▶ [Short problem]: Lay out every line of the records below as a Markdown table with the columns Row and Line, numbering the rows in order and skipping blank lines. Leave the pictures out.

### Recorded data

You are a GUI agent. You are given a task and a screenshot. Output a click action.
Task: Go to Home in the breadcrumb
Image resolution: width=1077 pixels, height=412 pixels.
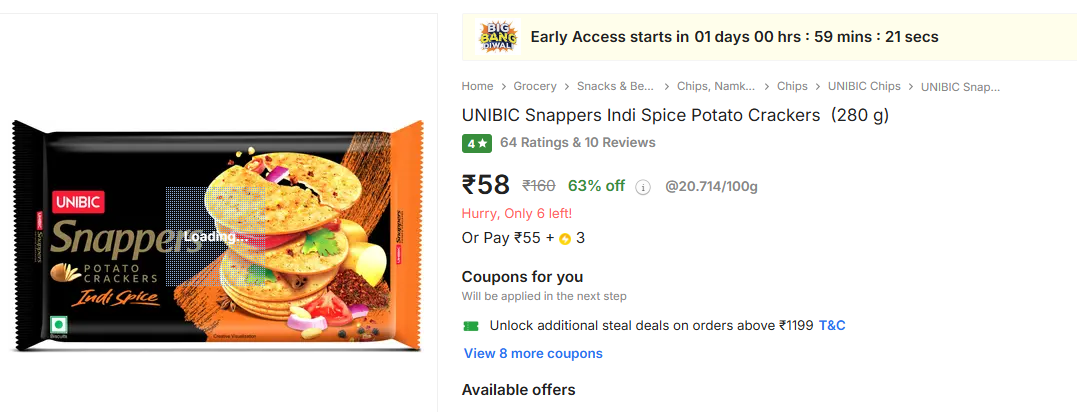[x=477, y=87]
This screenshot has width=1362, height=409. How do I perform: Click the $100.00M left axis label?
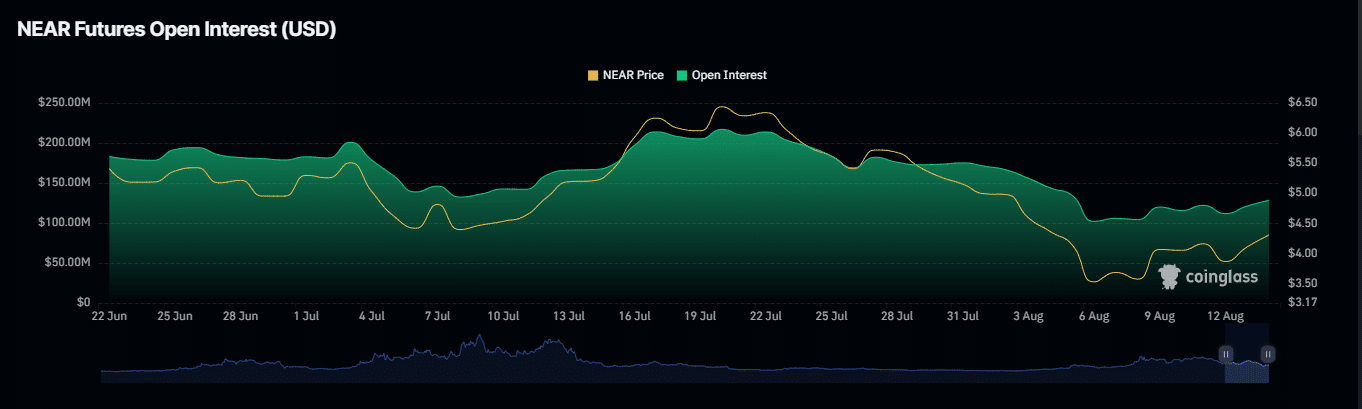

######

▶ [Result below]:
| Row | Line |
|---|---|
| 1 | You are a GUI agent. You are given a task and a screenshot. Output a click action. |
| 2 | Task: Go to Home in the breadcrumb |
| 3 | Image resolution: width=1077 pixels, height=412 pixels. |
| 4 | [x=477, y=87] |
| 5 | This screenshot has width=1362, height=409. How do I perform: Click the $100.00M left axis label? |